EXERCISE DESCRIPTION
Copy the material word for word, starting at the line that contains "Identify the location" and going through the end of the material. Leave the pictures out of your copy.

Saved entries
= = = = = = =

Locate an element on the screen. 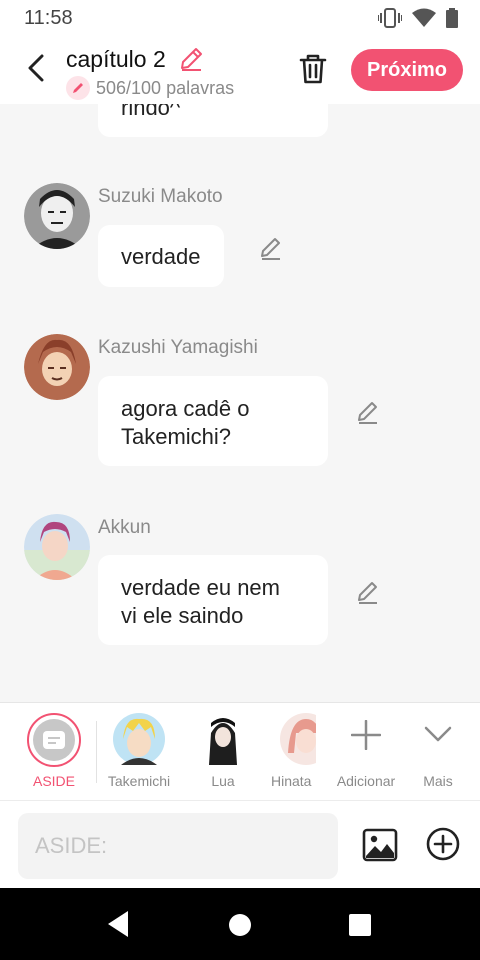 The image size is (480, 960). message-bubble: rindo^ is located at coordinates (213, 120).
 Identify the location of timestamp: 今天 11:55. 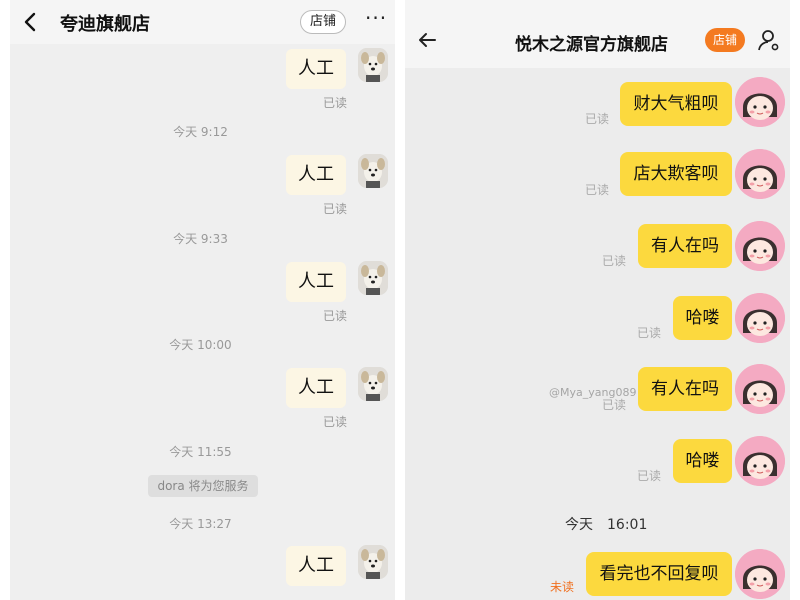
(200, 452).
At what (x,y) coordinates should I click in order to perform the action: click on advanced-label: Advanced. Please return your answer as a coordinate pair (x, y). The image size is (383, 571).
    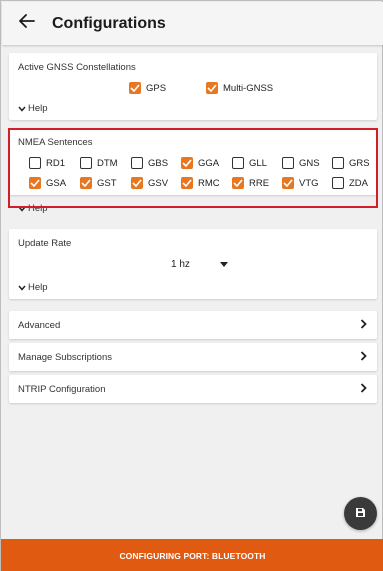
    Looking at the image, I should click on (40, 325).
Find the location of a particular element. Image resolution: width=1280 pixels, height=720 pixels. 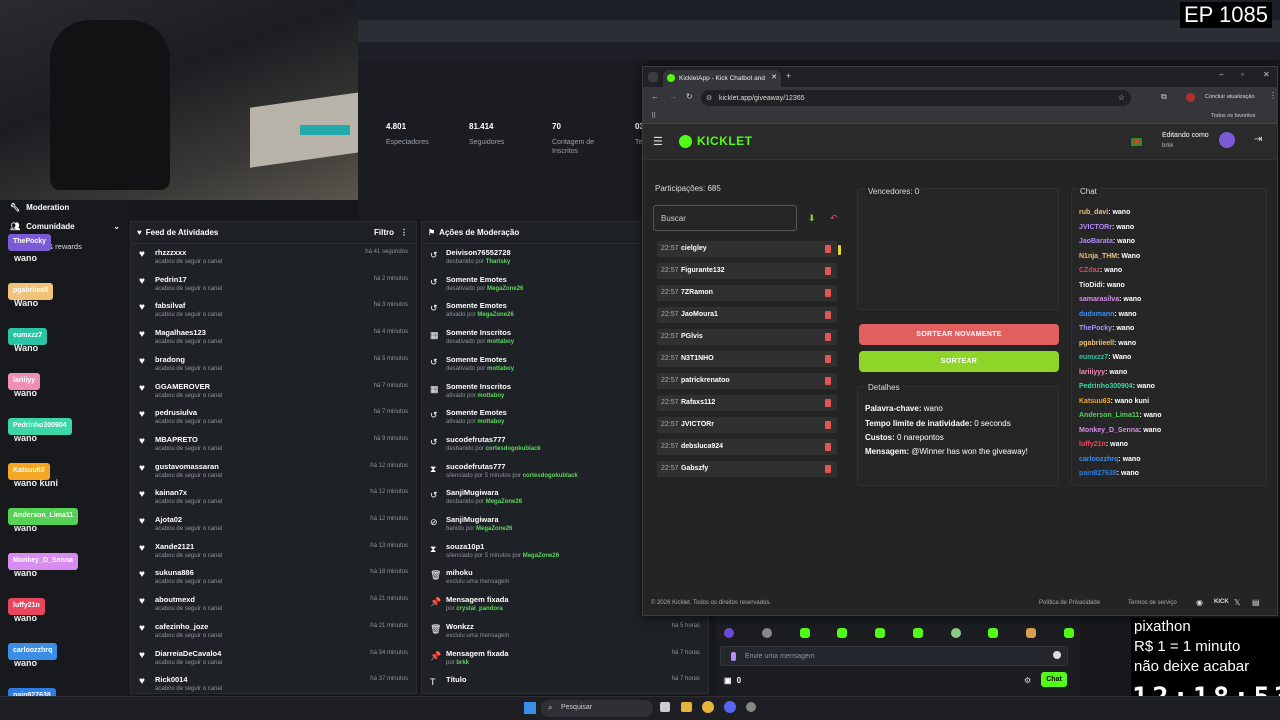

= = = = = = =

RESPONSE TO THE TASK
 Identify the location of timestamp: 今天 11:55. 
(200, 452).
At what (x,y) coordinates should I click in order to perform the action: click on advanced-label: Advanced. Please return your answer as a coordinate pair (x, y). The image size is (383, 571).
    Looking at the image, I should click on (40, 325).
Find the location of a particular element. Image resolution: width=1280 pixels, height=720 pixels. 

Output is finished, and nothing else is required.